SQL has its own Count, though this one isn't likely to lure your child into an alleyway and drain all its blood. It counts every row that does not have a value of Null and returns the value. Before we see what that looks like in code, let's add a new value to our table. Our new employee is going to have the Name Go-Go Roboto, have no listed age, and make $100,000. When you are done, you table should look like this:


Name

Age

Salary

Ang Ree

92

$12,000

Godzilla Nokamura

45

$50,000

Mothra Fujiyama

27

$80,000

King Kong Wong

19

$100,000

Go-Go Roboto


$100,000

As part of the upcoming lawsuit, you might want to check to make sure that every employee in the database has an age listed. To do that, you could use the Count function:

  Select Count(Age) from Employees

This would return the result:

  4

That is because four fields contain data, and the fifth contains a Null value (or no value), and thus is not counted.

Of course, knowing the number of rows with good data is useless unless we know the number of total rows. To get this result, we would use the Count(*) function.

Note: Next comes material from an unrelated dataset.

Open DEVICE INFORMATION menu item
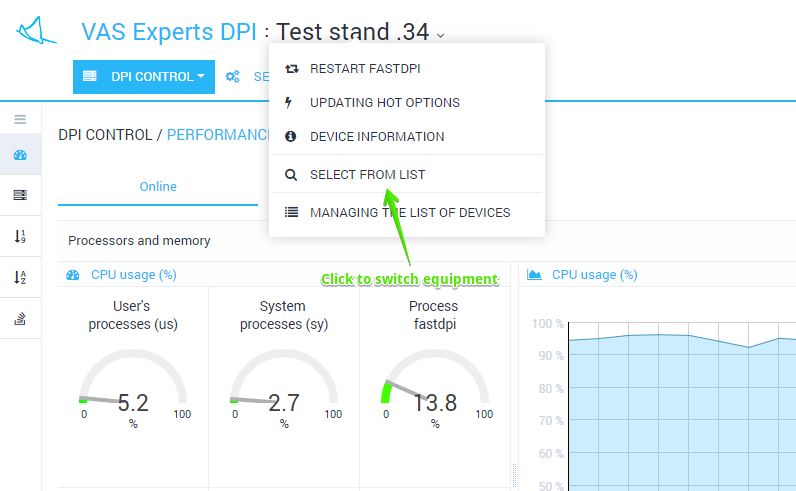 (x=377, y=137)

  Select Count(*) From Employees

The result in this case would be:

  5

Now that we have both the number of rows in our table, and the number of rows missing data from our Age column, we can do the math and know that one row has no data.

But we're not through with Counting yet! Remember the Count is OCD, and so are we. Let's fix the database by adding Go-Go Roboto's age, which is 29.

 

Name

Age

Salary

Ang Ree

92

$12,000

Godzilla Nokamura

45

$50,000

Mothra Fujiyama

27

$80,000

King Kong Wong

19

$100,000

Go-Go Roboto

29

$100,000

The next step in our lawsuit will be to find out how many young whipper snappers work for the company. We can also use the Count(*) function for this:

  Select Count(*) from Employees Where Age < 30

This will show us all of the employees aged 29 or less, which in this case, is 3.

Average age is 45, average salary for younger employees is way higher, and there are more youthful employees than old-timers...look out frivolous lawsuit, here we come.